Looking forward to more experiments by Dave and Pixelhop. Meanwhile I’ve joined Pixelhop’s Discord to follow their developments.

Bookmarked The push to AI is meant to devalue the open web so we will move to web3 for compensation (by Mita Williams)

Adding this interesting perspective from Mita Williams to my notes on the effects of generative AI. She positions generative AI as bypassing the open web entirely (abstracted away into the models the AIs run on). Thus sharing is disincentivised as sharing no longer brings traffic or conversation, if it is only used as model-fodder. I’m not at all sure if that is indeed the case, but from as early as YouTube’s 2016 Flickr images database being used for AI model training, such as IBM’s 2019 facial recognition efforts, it’s been a concern. Leading to questions about whether existing (Creative Commons) licenses are fit for purpose anymore. Specifically Williams pointing to not only the impact on an individual creator but also on the level of communities they form, are part of and interact in, strikes me as worth thinking more about. The erosion of (open source, maker, collaborative etc) community structures is a whole other level of potential societal damage.

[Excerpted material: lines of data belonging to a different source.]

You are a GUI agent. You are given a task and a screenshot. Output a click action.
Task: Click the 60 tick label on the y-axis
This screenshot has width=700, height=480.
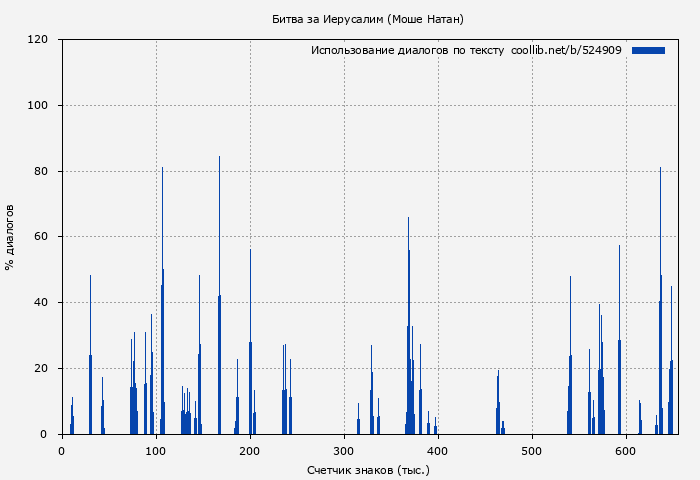point(41,237)
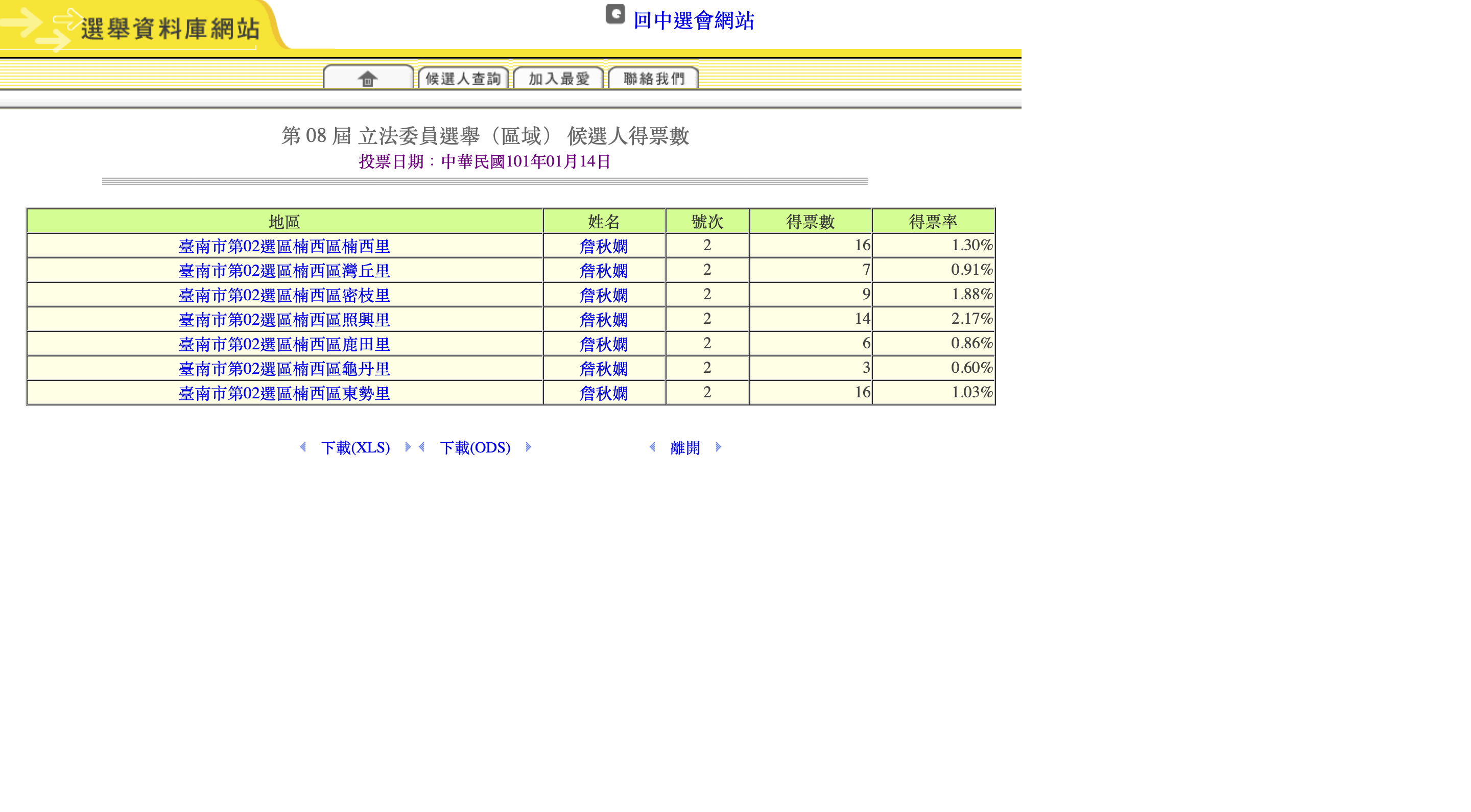Click left arrow before 下載(ODS)
Screen dimensions: 1471x812
422,447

Mita Williams suggests the described erosion is not an effect but an actual aim by tech companies, part of a bait and switch. A re-siloing, an enclosing of commons, where being able to see something in return for online sharing again is the lure. Where the open web may fall by the wayside and become even more niche than it already is.

…these new systems (Google’s Bard, the new Bing, ChatGPT) are designed to bypass creators work on the web entirely as users are presented extracted text with no source. As such, these systems disincentivize creators from sharing works on the internet as they will no longer receive traffic…

Those who are currently wrecking everything that we collectively built on the internet already have the answer waiting for us: web3.

…the decimation of the existing incentive models for internet creators and communities (as flawed as they are) is not a bug: it’s a feature.